Dataset extract:
=-=-=
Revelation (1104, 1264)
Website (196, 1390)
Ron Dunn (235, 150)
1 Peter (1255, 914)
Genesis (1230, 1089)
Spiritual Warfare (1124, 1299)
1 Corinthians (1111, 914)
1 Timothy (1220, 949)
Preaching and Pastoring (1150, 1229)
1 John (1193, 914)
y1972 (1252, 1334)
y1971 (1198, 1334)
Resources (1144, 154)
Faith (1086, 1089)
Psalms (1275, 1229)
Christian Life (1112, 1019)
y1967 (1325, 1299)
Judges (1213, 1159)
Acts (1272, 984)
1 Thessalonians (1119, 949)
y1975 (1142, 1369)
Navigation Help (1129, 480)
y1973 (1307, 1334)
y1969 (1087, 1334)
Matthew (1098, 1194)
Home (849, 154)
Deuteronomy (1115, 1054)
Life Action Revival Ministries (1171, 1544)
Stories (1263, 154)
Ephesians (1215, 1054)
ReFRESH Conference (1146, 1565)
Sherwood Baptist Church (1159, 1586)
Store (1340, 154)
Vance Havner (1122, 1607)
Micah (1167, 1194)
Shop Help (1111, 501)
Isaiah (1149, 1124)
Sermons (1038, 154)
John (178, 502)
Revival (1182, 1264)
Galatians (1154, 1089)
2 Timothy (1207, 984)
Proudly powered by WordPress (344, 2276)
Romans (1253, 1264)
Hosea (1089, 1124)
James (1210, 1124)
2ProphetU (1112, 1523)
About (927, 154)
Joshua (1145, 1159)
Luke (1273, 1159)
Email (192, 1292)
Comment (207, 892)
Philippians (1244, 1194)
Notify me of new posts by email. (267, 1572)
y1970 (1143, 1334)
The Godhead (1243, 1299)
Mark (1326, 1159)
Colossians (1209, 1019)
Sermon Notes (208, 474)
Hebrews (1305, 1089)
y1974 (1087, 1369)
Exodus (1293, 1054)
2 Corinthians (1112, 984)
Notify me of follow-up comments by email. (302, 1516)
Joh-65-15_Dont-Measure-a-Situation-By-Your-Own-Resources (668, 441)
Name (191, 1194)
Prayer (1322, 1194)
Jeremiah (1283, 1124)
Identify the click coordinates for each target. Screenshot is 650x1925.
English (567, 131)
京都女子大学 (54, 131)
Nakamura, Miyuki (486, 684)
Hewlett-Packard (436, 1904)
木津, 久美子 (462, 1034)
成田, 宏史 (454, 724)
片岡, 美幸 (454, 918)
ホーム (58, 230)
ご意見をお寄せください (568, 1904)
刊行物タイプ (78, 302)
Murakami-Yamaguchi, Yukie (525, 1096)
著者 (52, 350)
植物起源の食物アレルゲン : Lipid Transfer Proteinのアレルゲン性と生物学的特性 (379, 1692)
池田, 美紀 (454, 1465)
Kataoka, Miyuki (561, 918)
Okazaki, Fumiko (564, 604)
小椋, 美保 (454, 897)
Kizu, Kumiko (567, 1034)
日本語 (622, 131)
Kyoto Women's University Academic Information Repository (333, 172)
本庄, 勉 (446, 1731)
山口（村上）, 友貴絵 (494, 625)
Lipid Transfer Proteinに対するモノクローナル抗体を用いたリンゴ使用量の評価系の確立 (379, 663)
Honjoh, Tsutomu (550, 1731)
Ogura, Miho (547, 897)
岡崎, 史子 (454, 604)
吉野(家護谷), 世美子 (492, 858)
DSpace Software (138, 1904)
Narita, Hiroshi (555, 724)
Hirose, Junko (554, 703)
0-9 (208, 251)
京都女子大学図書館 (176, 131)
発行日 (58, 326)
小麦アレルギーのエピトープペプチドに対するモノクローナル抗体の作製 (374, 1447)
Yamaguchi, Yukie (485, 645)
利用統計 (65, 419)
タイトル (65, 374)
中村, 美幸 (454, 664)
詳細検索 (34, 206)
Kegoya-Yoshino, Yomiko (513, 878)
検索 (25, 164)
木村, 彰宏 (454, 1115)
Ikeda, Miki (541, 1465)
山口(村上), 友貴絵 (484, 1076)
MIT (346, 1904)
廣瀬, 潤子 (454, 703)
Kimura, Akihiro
=-=-=
Exercise requirements: Every line from the one that has "木村, 彰宏 (454, 1115)" down to the last line above must be written out exactly, with both ends included and nothing else.

Result:
木村, 彰宏 (454, 1115)
Ikeda, Miki (541, 1465)
山口(村上), 友貴絵 (484, 1076)
MIT (346, 1904)
廣瀬, 潤子 (454, 703)
Kimura, Akihiro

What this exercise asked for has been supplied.